Aggregating postfix logs with Logstash

Introduction

Logstash is the one core parts of the now reknown ELK stack. A lot of people in the IT industry now use this stack to centralize its logs, analyze them and create dashboards using all this data. Most of us do so by sending logs into a Logstash instance, whether it’s using Filebeat for files, Logspout for containers or anything else. We then extract some fields from these logs using a grok pattern, and tunnel these sets of fields into elasticsearch events.

But what happens if your “events” are spread along several lines of logs, and you want to have all of this event’s data into a single elasticsearch event ?

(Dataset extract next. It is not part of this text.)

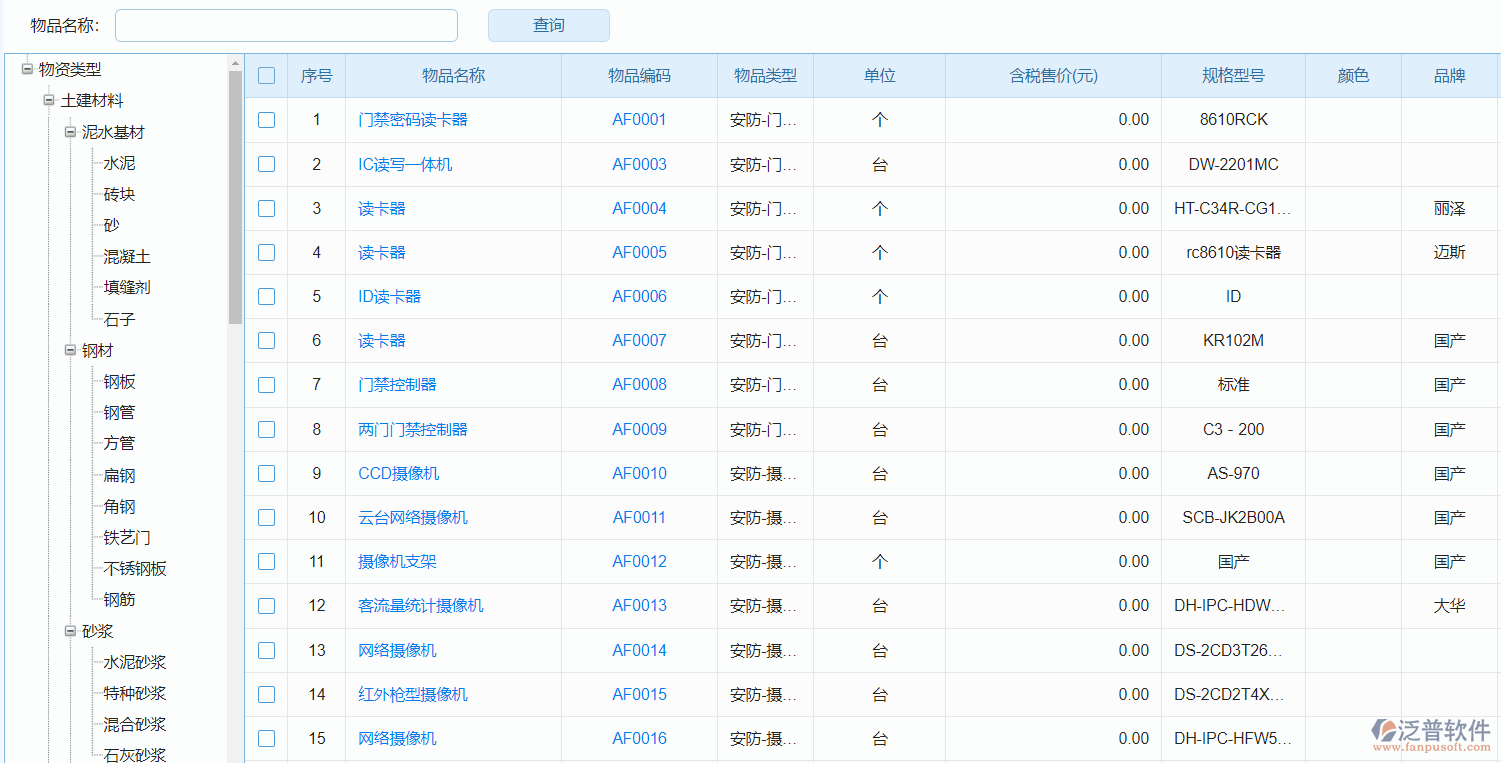Open the IC读写一体机 item link
This screenshot has width=1501, height=763.
(405, 164)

One example of this need is java/python stack traces. They belong together and lines are worthless on their own. Filebeat has a “multiline” feature where you define a start pattern, and it will aggregate all lignes between 2 occurrences of this pattern with the first one.
But what’s interesting us today are postfix logs, they’re not that simple.

Postfix Logs

Postfix is a very complex piece of software, capable of doing a lot of things in a lot of different ways. In my opinion, it is a very early example of a microservice architecture of some sort. It has several components, who are either daemons, scheduled tasks or on-the-fly agents handling a single task each time.
But let’s assume we have a pretty common setup, where postfix is simply configured to listen on the loopback interface (lo : 127.0.0.1) on port 25, and forward any correctly formatted email to a centralized mail relay.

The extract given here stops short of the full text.